**Document extract**.
------------------------------

Multithreading and the FPU

Biterider · November 09, 2024, 06:22:42 AM

Hi
I've been wondering about a technology question.
Most current CPUs have a dedicated FPU per physical core, which means we can theoretically run each FPU from different threads in parallel and speed up floating point calculations significantly.
There are still some limits, like memory access, caching, bus bandwidth, etc., but there should still be a noticeable effect.

I've never seen any publication, article or post doing something like that. Does anyone know anything about it or have looked into it?
I can do my own research, but I thought I'd check it first, just to make sure I'm on the right track.

Biterider

NoCforMe · November 09, 2024, 07:14:33 AM

Hmm; I can't say for certain, but wouldn't the burden of proof here be on showing that one wouldn't be able to use a FPU in a different thread? If there are multiple FPUs, when it seems reasonable to assume that each one should be able to be used in a separate thread. Why would you be forced to use all of them in a single thread?

I could be wrong about that ...

HSE · November 10, 2024, 12:16:41 AM

Hi Biterider,

Quote from: Biterider on November 09, 2024, 06:22:42 AMThere are still some limits, like memory access, caching, bus bandwidth, etc., but there should still be a noticeable effect.

Yes, but you need enough cores, because there are overheads.

------------------------------

**Collected data**.
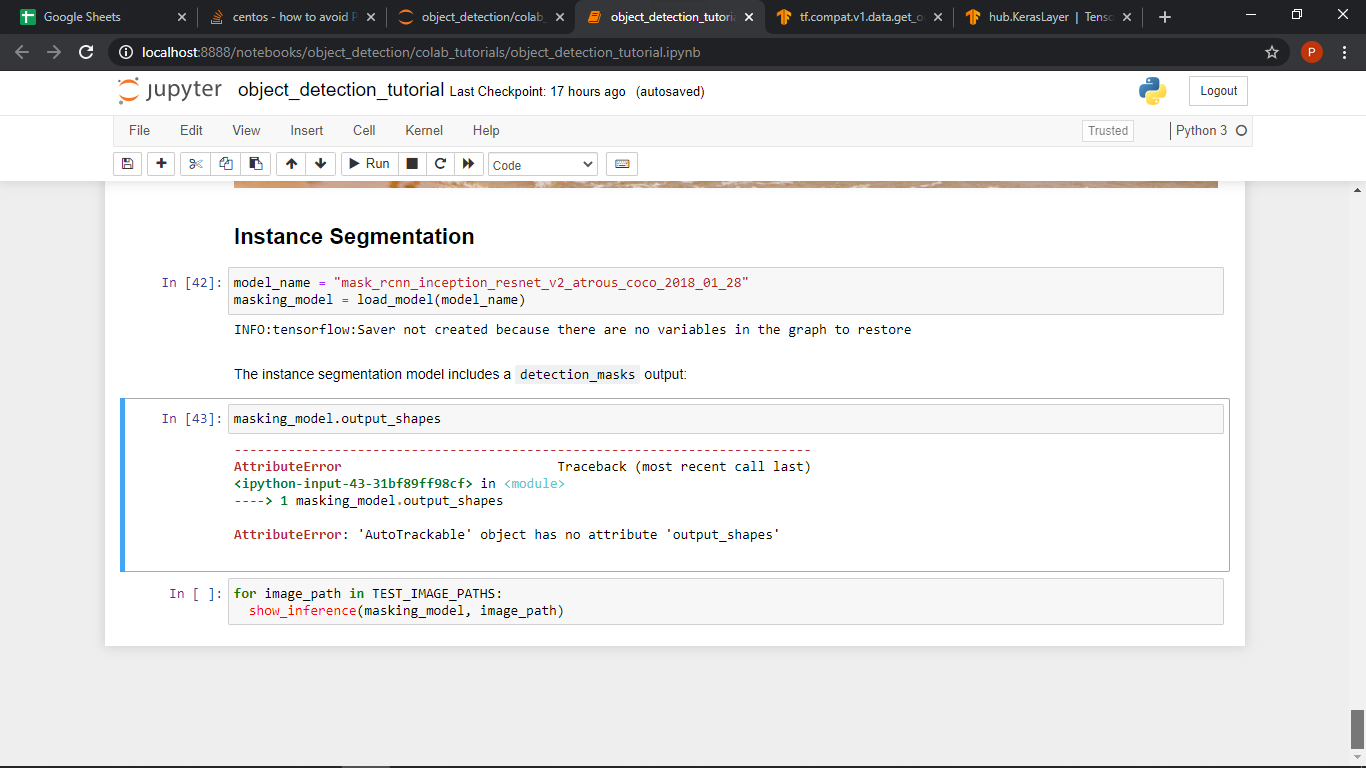Click the Run button in the toolbar
The height and width of the screenshot is (768, 1366).
[368, 163]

------------------------------

**Parts of the exercise**.
a: Please explain, in one to three sentences, why Biterider in the thread on multithreading and the FPU thinks floating point calculations could be sped up significantly.
b: Which limits does Biterider name in the thread on multithreading and the FPU?

**Results for the exercise**.
a: Most current CPUs have a dedicated FPU per physical core. That means each FPU could theoretically be run from a different thread in parallel.

b: Memory access, caching and bus bandwidth.